It's the middle of the month. This means that I have the final figures for November 2018.
November is often a rocky month. (This is the standard opening for all months.) Thanksgiving Monday / Black Friday / Cyber Monday is often the busiest time of the year, as it is the convergence of five things for me. This is the time I should spend with my family. This is the time of year when I should blog about the offers. This is the time of year when I like to make the most of these offers (online). It's one of the busiest days of the year with dogs, as it's an important travel weekend. Finally, my wife's birthday usually takes place a few days after Thanksgiving. So I have to prepare everything for that.
I'm exhausted, I summarize all that.
The rest of the month was spent on relatively boring activities. The children started ice skating and continued their swimming lessons. We saw a special family film (we'll talk about it later). The breaker of our solar panels having broken, we did not obtain credit to produce energy for a month. (It was easily reset and all the data was filled and replaced, so everything was normal.) My wife has pursued her most challenging MBA class so far.

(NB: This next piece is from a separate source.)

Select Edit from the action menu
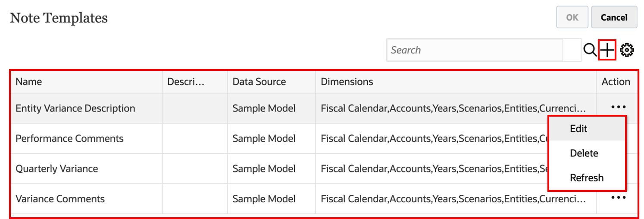This screenshot has width=644, height=219. pyautogui.click(x=578, y=129)
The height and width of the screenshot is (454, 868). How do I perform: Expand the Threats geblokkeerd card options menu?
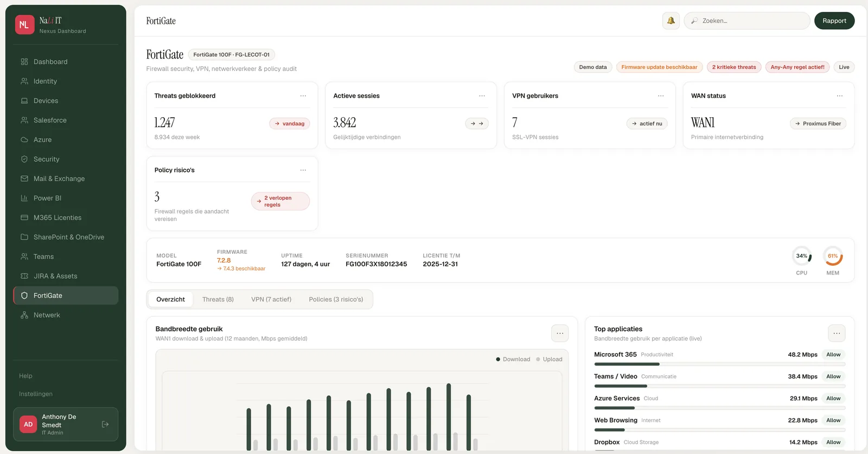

I will randomly add other personal family events. In this way, you can choose what is most boring: the financial figures or random family events of the family.
It's not easy, so let's start:
Update on Alternative Revenue: November 2018
For those who do not know the term "alternative income", I started using it about 12 years ago to be deliberately vague. I needed something to cover the small income I earned on blogs, as I developed my personal loan portfolio as a source of income. (P2P has worked a bit, but I'm fed up with it in recent years.) Blog revenues can be very erratic, but they also have a residual nature. Some popular bloggers still struggle to classify the nature of income. I think that alternative income was more passive in 2007 before social media, podcasting and video. Today, it seems that all bloggers talk about jostling (for example, acting fast, not embarrassing people) and by that, they mean "to be everywhere". I feel alone in being silly enough to keep writing blog posts … t have cool "pinnable" pictures.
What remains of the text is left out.